I have this data frame:
df=data.frame(id=c(1,1,2,2,2,5,NA),var=c("a","a","b","b","b","e","f"),value=c(1,1,0,1,0,0,1),cs=c(2,2,3,3,3,3,NA))
I want to calculate the sum of value for each group (id, var) and then the cumulative sum but I would like to have the cumulative sum to be displayed for each row of data, i.e., I don't want to summarized view of the data. I have included what my output should look like.

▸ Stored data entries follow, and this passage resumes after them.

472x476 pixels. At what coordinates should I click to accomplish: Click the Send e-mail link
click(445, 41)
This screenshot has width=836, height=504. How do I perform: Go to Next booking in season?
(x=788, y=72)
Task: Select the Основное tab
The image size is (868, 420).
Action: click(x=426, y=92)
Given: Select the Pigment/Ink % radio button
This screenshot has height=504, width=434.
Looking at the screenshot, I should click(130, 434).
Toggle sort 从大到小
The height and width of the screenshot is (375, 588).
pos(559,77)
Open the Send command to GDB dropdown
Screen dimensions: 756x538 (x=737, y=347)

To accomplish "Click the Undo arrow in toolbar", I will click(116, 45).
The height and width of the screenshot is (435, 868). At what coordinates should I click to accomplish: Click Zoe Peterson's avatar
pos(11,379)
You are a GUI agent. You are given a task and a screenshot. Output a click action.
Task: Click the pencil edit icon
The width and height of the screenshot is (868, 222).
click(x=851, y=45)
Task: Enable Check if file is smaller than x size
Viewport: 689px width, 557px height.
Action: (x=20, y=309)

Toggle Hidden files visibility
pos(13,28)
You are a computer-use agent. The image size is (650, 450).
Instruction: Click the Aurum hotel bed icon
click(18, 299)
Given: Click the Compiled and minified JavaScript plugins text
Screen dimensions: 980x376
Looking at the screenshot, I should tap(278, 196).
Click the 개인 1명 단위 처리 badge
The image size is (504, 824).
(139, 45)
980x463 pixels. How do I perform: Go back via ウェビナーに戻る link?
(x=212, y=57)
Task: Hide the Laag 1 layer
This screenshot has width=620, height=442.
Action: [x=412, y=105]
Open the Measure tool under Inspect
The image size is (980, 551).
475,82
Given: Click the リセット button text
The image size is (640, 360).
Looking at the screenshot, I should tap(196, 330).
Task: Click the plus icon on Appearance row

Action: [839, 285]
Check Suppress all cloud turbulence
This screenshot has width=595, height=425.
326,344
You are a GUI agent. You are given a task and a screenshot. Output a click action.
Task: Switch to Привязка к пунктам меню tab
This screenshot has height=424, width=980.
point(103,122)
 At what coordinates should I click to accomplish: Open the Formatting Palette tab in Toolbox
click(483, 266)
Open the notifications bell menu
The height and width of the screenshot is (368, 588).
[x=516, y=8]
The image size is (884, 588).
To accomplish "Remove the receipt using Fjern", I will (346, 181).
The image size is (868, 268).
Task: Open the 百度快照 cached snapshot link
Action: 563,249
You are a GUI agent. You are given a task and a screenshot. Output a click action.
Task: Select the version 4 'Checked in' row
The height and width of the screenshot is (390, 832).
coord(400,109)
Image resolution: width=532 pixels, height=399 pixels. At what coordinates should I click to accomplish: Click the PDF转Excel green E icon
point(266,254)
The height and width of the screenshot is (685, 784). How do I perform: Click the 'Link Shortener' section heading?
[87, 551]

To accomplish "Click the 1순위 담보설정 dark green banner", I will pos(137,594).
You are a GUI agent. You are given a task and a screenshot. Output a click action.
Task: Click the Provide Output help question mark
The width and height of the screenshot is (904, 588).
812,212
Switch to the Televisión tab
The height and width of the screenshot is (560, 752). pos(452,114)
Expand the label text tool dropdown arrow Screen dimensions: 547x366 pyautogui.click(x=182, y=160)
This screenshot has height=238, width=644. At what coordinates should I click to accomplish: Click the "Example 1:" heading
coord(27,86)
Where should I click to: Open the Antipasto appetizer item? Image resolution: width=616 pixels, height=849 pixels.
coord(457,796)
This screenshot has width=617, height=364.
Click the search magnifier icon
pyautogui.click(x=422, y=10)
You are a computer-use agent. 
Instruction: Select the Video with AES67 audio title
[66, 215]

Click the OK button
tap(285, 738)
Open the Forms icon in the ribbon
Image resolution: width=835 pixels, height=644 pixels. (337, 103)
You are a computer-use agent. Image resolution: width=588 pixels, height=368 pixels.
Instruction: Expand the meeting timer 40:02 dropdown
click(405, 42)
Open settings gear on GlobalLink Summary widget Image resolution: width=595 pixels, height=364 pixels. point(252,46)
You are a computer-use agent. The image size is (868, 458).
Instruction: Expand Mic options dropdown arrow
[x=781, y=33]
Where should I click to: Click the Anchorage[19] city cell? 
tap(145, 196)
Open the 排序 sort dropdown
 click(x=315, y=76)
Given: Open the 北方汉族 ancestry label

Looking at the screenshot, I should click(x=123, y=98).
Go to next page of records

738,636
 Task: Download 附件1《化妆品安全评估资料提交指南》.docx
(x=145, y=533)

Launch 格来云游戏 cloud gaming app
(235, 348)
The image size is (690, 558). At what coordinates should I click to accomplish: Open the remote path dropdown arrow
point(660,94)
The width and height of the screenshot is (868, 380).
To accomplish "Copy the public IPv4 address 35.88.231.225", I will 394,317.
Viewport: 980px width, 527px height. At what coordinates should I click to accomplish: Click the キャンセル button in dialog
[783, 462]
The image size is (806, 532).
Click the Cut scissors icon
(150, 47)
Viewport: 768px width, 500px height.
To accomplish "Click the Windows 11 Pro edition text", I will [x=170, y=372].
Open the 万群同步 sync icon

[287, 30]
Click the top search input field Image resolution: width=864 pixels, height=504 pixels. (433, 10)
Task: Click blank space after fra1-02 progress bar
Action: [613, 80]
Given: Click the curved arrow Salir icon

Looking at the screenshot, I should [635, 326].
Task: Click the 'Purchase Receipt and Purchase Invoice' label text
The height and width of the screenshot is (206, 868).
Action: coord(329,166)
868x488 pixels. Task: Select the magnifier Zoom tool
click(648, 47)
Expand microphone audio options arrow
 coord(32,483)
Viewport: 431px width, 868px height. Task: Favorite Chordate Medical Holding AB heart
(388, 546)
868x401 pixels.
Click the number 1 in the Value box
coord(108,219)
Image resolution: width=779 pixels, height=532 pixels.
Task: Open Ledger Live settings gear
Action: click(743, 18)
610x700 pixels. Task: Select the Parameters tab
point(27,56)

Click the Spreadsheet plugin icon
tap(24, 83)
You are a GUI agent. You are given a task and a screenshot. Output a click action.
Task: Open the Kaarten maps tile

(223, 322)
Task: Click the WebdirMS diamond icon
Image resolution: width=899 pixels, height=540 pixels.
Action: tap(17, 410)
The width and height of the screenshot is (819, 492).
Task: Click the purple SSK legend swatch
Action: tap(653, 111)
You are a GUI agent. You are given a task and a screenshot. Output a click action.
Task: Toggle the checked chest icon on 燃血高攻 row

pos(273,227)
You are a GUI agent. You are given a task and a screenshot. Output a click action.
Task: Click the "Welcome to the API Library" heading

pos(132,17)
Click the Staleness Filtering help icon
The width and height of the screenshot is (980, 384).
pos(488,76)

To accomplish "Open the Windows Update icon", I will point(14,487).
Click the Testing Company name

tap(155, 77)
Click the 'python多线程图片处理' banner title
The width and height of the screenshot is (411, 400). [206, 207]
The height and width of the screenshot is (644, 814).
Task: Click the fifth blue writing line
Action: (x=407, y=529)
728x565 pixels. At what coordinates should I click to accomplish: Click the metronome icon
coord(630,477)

This is what I have tried so far:
df%>%arrange(id,var)%>%group_by(id,var)%>%mutate(cs=cumsum(value))
Any suggestions?
Here is an approach that I think meets your expectations.
Would group by id
and calculate the sum of value
for each id
via summarise
.
You can then add your cumulative sum column with mutate
. Based on your comments, I included an ifelse
so that if id
was NA
, it would not provide a cumulative sum, but instead be given NA
.
Finally, to combine your cumulative sum data with your original dataset, you would need to join the two tables.
library(tidyverse)
df %>%
arrange(id) %>%
group_by(id) %>%
summarise(sum = sum(value)) %>%
mutate(cs=ifelse(is.na(id), NA, cumsum(sum))) %>%
left_join(df)
Output
# A tibble: 7 x 5
id sum cs var value
<dbl> <dbl> <dbl> <fct> <dbl>
1 1 2 2 a 1
2 1 2 2 a 1
3 2 1 3 b 0
4 2 1 3 b 1
5 2 1 3 b 0
6 5 0 3 e 0
7 NA 1 NA f 1